Records shown START

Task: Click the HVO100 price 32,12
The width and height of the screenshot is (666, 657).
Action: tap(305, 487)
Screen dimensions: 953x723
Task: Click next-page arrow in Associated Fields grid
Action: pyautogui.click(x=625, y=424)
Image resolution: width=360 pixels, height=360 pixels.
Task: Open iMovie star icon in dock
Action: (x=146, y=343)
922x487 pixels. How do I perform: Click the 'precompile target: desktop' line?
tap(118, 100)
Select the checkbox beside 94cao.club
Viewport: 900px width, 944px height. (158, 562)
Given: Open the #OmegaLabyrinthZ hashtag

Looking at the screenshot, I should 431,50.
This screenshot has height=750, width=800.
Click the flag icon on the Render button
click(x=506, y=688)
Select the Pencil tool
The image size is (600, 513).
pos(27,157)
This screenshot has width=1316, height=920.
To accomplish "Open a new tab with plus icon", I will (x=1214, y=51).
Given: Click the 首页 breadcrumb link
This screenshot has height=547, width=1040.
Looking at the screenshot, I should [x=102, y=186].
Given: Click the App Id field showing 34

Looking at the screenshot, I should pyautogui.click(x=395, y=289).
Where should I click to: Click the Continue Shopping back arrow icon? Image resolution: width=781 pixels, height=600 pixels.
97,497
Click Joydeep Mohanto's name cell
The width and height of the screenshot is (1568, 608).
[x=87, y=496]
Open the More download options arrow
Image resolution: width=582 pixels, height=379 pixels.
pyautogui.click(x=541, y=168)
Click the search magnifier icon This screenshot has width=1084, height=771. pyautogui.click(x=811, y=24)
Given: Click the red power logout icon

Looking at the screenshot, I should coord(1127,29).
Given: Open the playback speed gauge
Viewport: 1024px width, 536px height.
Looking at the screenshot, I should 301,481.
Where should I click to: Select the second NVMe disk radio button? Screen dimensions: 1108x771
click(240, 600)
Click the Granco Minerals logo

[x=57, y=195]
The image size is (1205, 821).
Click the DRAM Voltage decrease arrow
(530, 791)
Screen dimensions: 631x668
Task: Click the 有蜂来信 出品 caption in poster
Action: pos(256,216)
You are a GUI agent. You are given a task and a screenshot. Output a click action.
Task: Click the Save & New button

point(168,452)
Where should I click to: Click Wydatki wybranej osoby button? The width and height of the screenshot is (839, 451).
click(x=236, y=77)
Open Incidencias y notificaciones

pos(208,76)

Records shown END

* [Requirement]
Every entry above should be transcribed exactly as it appears.

* [Written response]
Task: Click the HVO100 price 32,12
The width and height of the screenshot is (666, 657).
Action: tap(305, 487)
Screen dimensions: 953x723
Task: Click next-page arrow in Associated Fields grid
Action: pyautogui.click(x=625, y=424)
Image resolution: width=360 pixels, height=360 pixels.
Task: Open iMovie star icon in dock
Action: (x=146, y=343)
922x487 pixels. How do I perform: Click the 'precompile target: desktop' line?
tap(118, 100)
Select the checkbox beside 94cao.club
Viewport: 900px width, 944px height. (158, 562)
Given: Open the #OmegaLabyrinthZ hashtag

Looking at the screenshot, I should 431,50.
This screenshot has height=750, width=800.
Click the flag icon on the Render button
click(x=506, y=688)
Select the Pencil tool
The image size is (600, 513).
pos(27,157)
This screenshot has width=1316, height=920.
To accomplish "Open a new tab with plus icon", I will (x=1214, y=51).
Given: Click the 首页 breadcrumb link
This screenshot has height=547, width=1040.
Looking at the screenshot, I should [x=102, y=186].
Given: Click the App Id field showing 34

Looking at the screenshot, I should pyautogui.click(x=395, y=289).
Where should I click to: Click the Continue Shopping back arrow icon? Image resolution: width=781 pixels, height=600 pixels.
97,497
Click Joydeep Mohanto's name cell
The width and height of the screenshot is (1568, 608).
[x=87, y=496]
Open the More download options arrow
Image resolution: width=582 pixels, height=379 pixels.
pyautogui.click(x=541, y=168)
Click the search magnifier icon This screenshot has width=1084, height=771. pyautogui.click(x=811, y=24)
Given: Click the red power logout icon

Looking at the screenshot, I should coord(1127,29).
Given: Open the playback speed gauge
Viewport: 1024px width, 536px height.
Looking at the screenshot, I should 301,481.
Where should I click to: Select the second NVMe disk radio button? Screen dimensions: 1108x771
click(240, 600)
Click the Granco Minerals logo

[x=57, y=195]
The image size is (1205, 821).
Click the DRAM Voltage decrease arrow
(530, 791)
Screen dimensions: 631x668
Task: Click the 有蜂来信 出品 caption in poster
Action: pos(256,216)
You are a GUI agent. You are given a task and a screenshot. Output a click action.
Task: Click the Save & New button

point(168,452)
Where should I click to: Click Wydatki wybranej osoby button? The width and height of the screenshot is (839, 451).
click(x=236, y=77)
Open Incidencias y notificaciones

pos(208,76)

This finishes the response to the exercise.